- Excerpt provided -
A serious amount of outlining, notes, and mapping out the structure happened well before any prose was written. It took a couple of years actually, and I had almost 700 pages in this massive file that probably only made sense to me. That file became the basis of the first book, and there is enough stuff in there leftover to write the next two instalments of the trilogy.


How long on average does it take you to write a book?

There is no “average” really to date, since there has been only one book.

This first one took several years actually. The initial idea was hatched in July 2007, the outline was done by end year, and then I spent two years collecting data, making notes, doing research, emailing and talking to friends, and throwing down any thoughts on the keyboard that came to mind. After those near 700 pages were done, then I set about to really writing it all out in normal sequential fashion a reader could understand, and that happened over 2010 and 2011, along with some initial editing, largely to refine my style and skills per below. 

Along the way, I realized the initial concept as envisioned, one novel, was way too long, and would be on target for 1500 pages when complete, so I decided I had to pull it apart like spaghetti strands from a pile, into a trilogy, and that took a lot of work to figure out.

The first full draft was complete on the afternoon of May 5, 2012 (cinco de mayo on a full moon that evening), and editing took another year thereafter, and then formatting and layout for e-book distribution took until late August 2013. It was a long road, and a lot of the initial editing work in 2010 was really also doubling as writing tutorial and education as I really was working more on refining my capabilities and style.


Do you ever get writer’s block?

Fortunately, not yet. Lucky so far. If it looked like I was getting stuck on one passage or chapter, I could easy change gears by moving to another chapter, or do some research or editing on another part or angle altogether.


Do you proofread/edit all your own books or do you get someone to do that for you?

I am a big believer in having a detached, capable and professional set of eyes look at your work, and make it much better. I think it is very difficult for most of us to cook up a flawless and pristine manuscript on our own, or having your aunt who was an English major review it.

It will ¢o$t you some Benjamin$ for sure, and depending on your budget it may be a strain, but if you are serious about being a writer and going to market, it is important to set your work apart. It will make the work more polished, especially in the indie and self-published market, what with hundreds of thousands of new titles coming out every year, and that’s not accounting for any language translations either.


Do you let the book stew – leave it for a month and then come back to it to edit?

I tend to do that with various chapters for sure. Sometimes, certain chapters have been left for half a year at a time, before I look at them again, and take them to the next level of completion.


Who edited your book and how did you select him/her?

I was introduced to my editor, George-Thérèse Dickenson , through the friend of a friend in NYC who had collaborated with a group of over two dozen writers on a big non-fiction project. She is an experienced and talented editor, writer and poet, located in NJ outside of NYC.

- Tasks and exercises -
1) According to the author interview, on what date was the first full draft finished?
2) Return a passage from the author interview word for word, beginning at the words "A serious amount" and stopping after "write a book?".

- Stored data -
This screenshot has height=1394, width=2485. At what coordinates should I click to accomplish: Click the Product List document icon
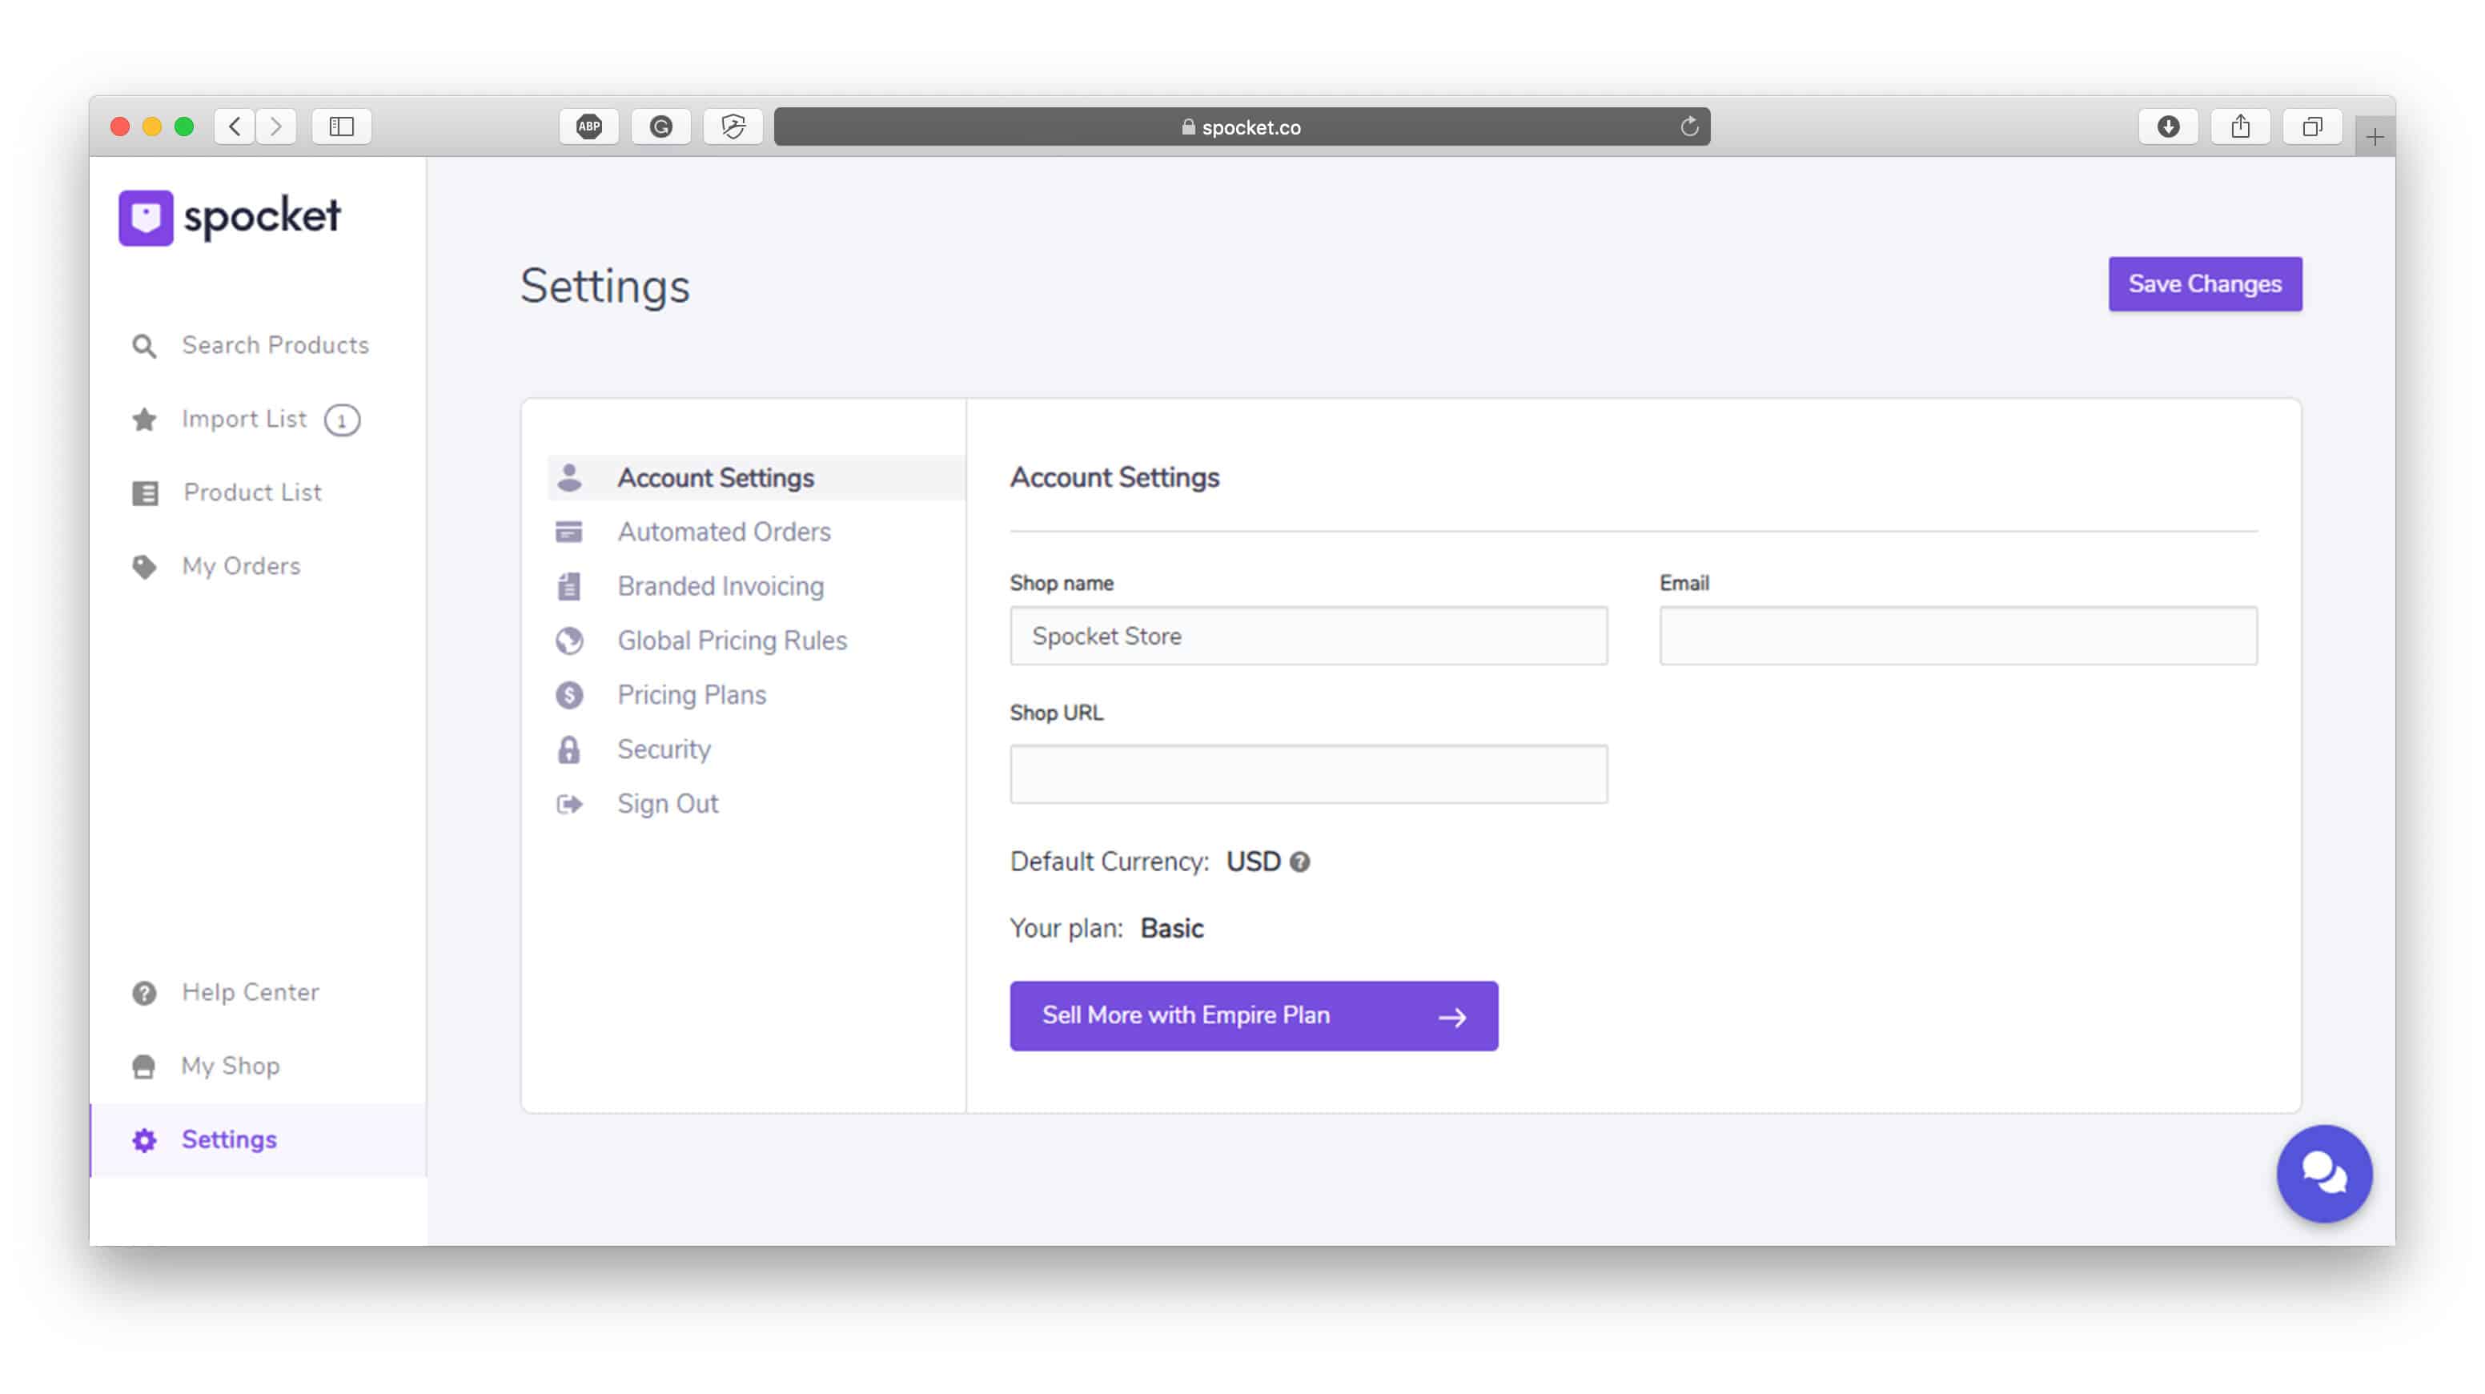[145, 493]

- Task-by-task solutions -
1) The first full draft was finished on the afternoon of May 5, 2012.

2)
A serious amount of outlining, notes, and mapping out the structure happened well before any prose was written. It took a couple of years actually, and I had almost 700 pages in this massive file that probably only made sense to me. That file became the basis of the first book, and there is enough stuff in there leftover to write the next two instalments of the trilogy.


How long on average does it take you to write a book?